Explico: ella trabaja en un bufete al que llegan siempre casos delirantes. En el episodio que vi, llegaba a su despacho una señora con la urna de las cenizas de su novio en las manos. Iba porque había denunciado a la madre del difunto por querer quitarle las cenizas, cuando él, antes de morir, había ido a una agencia que ofrecía el servicio de dejar grabada tu última voluntad, se había plantado delante de una cámara y había dicho que, si le pasaba algo, quería que su novia supiera que le pertenecía (él a ella) en cuerpo y alma. Eso, según la novia, incluía las cenizas que la zorra de su exsuegra le quería robar.
La gorda, conmovidísima, acepta el caso, claro.
El expectador para este momento ya se ha puesto salomón y piensa que no hay caso: la mitad de las cenizas para una y la mitad para la otra... Pero bueno, llega el juicio, la gorda hace un discurso increíblemente efectivo y lacrimógeno explicando cómo cada uno vivimos de diferente manera la pérdida de un ser querido; la simbología de las cenizas en cuestión; la importancia de la urna como presencia dentro de la casa... Llegados a este punto en el que ella, protagonista, parece que lo tiene ya todo ganado y yo, espectadora, me he puesto a buscar el mechero dispuesta a reducir a cenizas el geranio del balcón, tan falta de simbología y presencias en mi casa me hallo, sube a testificar la hermana de la novia y entre lágrimas, para a-lu-ci-ne del jurado popular, declara que su hermana no puede de ninguna manera quedarse con las cenizas porque está tan mal de la cabeza que se las está comiendo. Y que le duele más a ella que a ella otra y tal.
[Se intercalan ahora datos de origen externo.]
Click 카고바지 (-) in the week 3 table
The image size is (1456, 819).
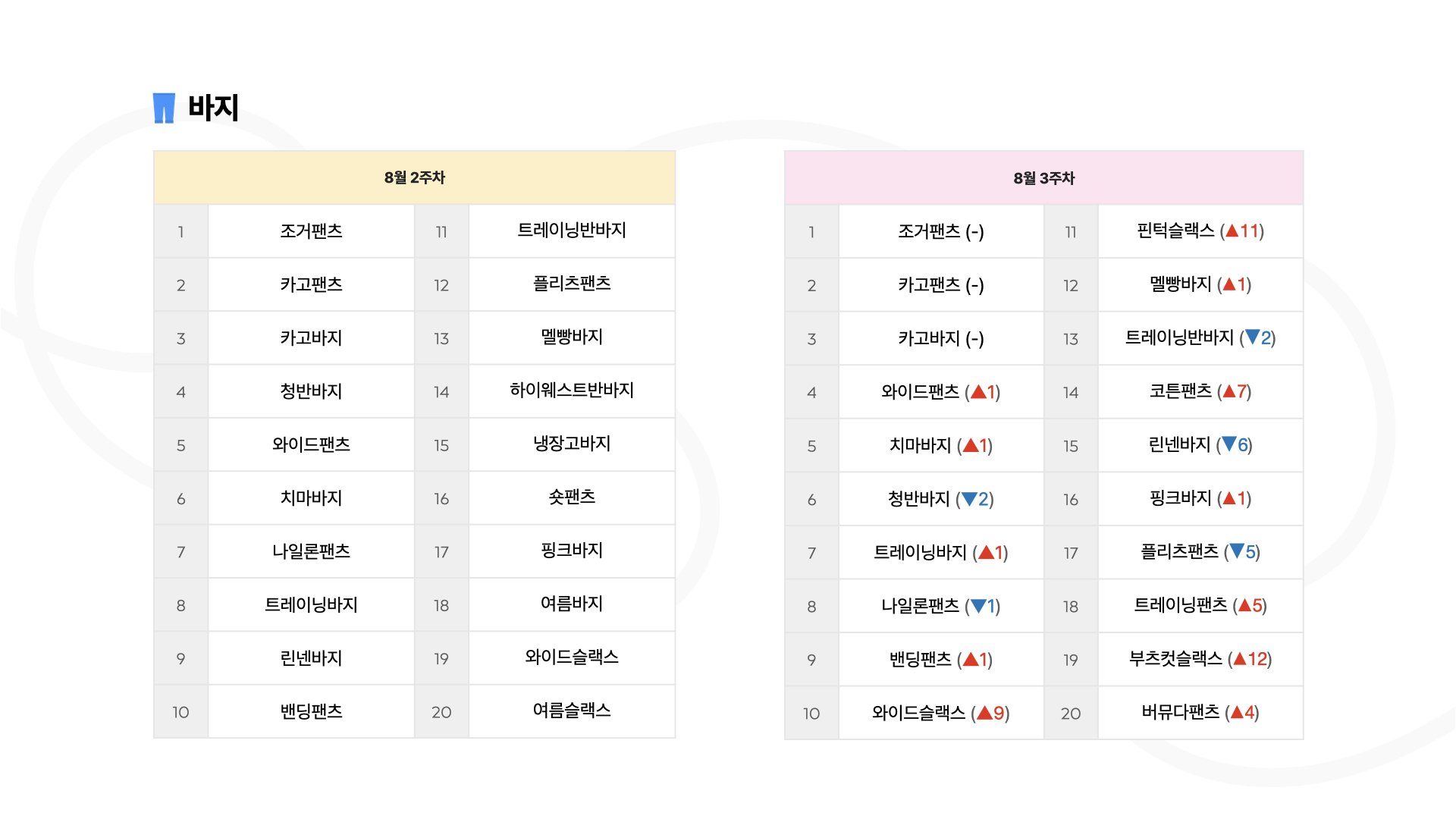tap(940, 338)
El juez se enfada mucho, martillea repetidamente con el macito, y grita, entre los ahs y ohs escandalizados de toda la sala, que le quiten inmediatamente la urna a esa tarada. La tarada forcejea un poco con el alguacil, el alguacil consigue quitarle la cajita de las manos, la tarada se desmaya.
La gorda, que no puede perder un caso bajo ninguna circunstancia, va a verla al hospital. En el hospital se entera de que no se ha desmayado del soponcio, qué va, se ha desmayado porque le han encontrado restos de noséqué en la sangre. La gorda piensa: tate, la suegra, que también está loca, la estaba envenenando. Cita a la suegra en el despacho, se pone hamletiana perdida y le mete un sermón tras el cual la suegra acaba confesando cual pajarillo que sí, que la quería matar, a la tarada. La gorda, claro, lo ha grabado todo. Vuelve al juzgado, le mete otro discurso terriblemente dramatizado, con cada frase en su sitio, con cada cabeceo ejecutado en el momento exacto, al juez.
La madre va a la cárcel, la tarada no puede recuperar nada de las cenizas (se había comido la mitad, recuerden, y la otra mitad, la zorra de la madre la había tirado por ahí en cuanto tuvo ocasión, para eliminar pruebas y tal) pero ya anda contenta porque empieza la terapia.
Tres discursos espectaculares -dos en el juzgado y otro en el despacho- y el público, el jurado y el juez en el bolsillo. El caso sigue siendo delirante, el planteamiento de la serie absurdo. Es igual. La retórica gana. This is America.
Lo digo por el discurso de Clinton de esta pasada noche, claro. Todo el mundo entregado a Clinton la Abogada Obesa. Qué gran orador.